Not-So-High Times for the UFCW

In California, the United Food and Commercial Workers (UFCW) has a multi-year ongoing campaign to organize workers in the budding retail marijuana industry. In 2011, UFCW organizers appeared with dispensary owners calling for San Jose to allow more dispensaries to open and be unionized by UFCW. Pot shops also hoped that closer alignment with the union would ease threatened pressure from the Obama Administration, which had vowed a federal crackdown on the grey-market businesses.

It seems some UFCW bosses, however, had different reasons to curry favor with pot shops. Federal investigators have charged Daniel Rush, an organizing coordinator with the national UFCW’s “cannabis division” who was paid $131,765 from member dues in 2014, with taking hundreds of thousands of dollars in bribes and kickbacks from pot industry businessmen. The East Bay Express gives a detailed accounting of the allegations, while SFGate reports:

From 2010 to 2014, Rush received money or other items of value from people representing the employers of potential union members, in violation of federal law, authorities said. The affidavit says Rush borrowed $600,000 in cash from a marijuana dispensary operator but was unable to repay the debt.

In exchange for forgiveness of this personal debt, Rush and an attorney he works with “took steps to provide various labor benefits to the (dispensary operator), including union support for opening dispensaries and reducing or eliminating pressure to unionize dispensary workers,” the complaint says.

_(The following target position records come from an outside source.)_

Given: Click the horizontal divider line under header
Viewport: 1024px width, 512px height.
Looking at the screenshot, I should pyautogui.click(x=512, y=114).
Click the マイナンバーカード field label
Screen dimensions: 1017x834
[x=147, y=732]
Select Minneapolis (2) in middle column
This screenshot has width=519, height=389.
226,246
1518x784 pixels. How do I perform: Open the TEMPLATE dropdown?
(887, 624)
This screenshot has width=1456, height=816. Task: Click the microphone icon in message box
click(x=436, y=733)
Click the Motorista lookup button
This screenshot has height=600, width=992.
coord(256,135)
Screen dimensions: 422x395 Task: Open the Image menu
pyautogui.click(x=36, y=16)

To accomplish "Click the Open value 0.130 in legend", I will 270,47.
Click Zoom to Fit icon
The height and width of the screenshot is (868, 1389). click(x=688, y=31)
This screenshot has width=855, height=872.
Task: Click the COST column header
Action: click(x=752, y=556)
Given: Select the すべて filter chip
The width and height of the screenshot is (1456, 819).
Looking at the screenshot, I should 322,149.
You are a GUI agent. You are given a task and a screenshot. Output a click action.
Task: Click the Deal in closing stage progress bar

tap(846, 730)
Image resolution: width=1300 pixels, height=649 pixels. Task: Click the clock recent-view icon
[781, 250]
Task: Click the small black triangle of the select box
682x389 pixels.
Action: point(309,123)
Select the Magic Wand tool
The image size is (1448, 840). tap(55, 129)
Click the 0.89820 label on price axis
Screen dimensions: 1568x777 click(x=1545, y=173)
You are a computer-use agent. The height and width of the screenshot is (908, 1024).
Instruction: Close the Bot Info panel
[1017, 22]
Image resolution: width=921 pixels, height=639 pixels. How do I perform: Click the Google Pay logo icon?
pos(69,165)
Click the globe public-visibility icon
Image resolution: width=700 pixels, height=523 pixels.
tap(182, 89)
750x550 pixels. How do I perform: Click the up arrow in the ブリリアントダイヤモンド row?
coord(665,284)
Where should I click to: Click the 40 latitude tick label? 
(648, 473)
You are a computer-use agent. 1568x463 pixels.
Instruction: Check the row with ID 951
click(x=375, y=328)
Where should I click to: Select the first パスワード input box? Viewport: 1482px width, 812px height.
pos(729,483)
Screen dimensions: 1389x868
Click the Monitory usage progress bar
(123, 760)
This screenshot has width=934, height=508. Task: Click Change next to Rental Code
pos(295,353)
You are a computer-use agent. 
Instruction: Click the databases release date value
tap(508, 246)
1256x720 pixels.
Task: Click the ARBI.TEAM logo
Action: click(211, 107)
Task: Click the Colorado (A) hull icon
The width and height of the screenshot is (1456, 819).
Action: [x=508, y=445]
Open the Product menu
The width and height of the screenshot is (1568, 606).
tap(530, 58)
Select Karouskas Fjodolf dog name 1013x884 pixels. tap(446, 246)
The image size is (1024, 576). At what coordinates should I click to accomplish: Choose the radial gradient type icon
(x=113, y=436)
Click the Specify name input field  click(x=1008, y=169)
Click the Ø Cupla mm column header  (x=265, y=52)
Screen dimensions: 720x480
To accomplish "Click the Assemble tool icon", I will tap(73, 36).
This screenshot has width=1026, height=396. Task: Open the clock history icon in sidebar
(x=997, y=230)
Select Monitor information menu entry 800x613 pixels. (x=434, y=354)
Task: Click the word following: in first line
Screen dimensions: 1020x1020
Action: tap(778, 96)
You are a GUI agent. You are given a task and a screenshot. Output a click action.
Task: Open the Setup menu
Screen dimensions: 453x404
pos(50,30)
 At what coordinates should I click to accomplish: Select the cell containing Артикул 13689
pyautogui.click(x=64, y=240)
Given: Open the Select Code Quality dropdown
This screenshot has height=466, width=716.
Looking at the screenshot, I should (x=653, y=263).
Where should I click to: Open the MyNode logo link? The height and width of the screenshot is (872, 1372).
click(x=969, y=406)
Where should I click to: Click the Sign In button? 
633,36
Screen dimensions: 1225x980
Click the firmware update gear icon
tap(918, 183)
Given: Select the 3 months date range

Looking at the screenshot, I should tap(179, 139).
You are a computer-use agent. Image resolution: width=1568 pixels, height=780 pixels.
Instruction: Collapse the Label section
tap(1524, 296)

Rush isn’t the only union boss in trouble this week. In New Jersey, former International Brotherhood of Electrical Workers Local 164 Business Manager Richard Dressel had his convictions for embezzlement reinstated by the 3rd Circuit Court of Appeals. Prosecutors argued that Dressel created a program within the union to direct a no-bid contract to his girlfriend, and the Third Circuit ruled that jurors were within their rights to convict him of embezzlement.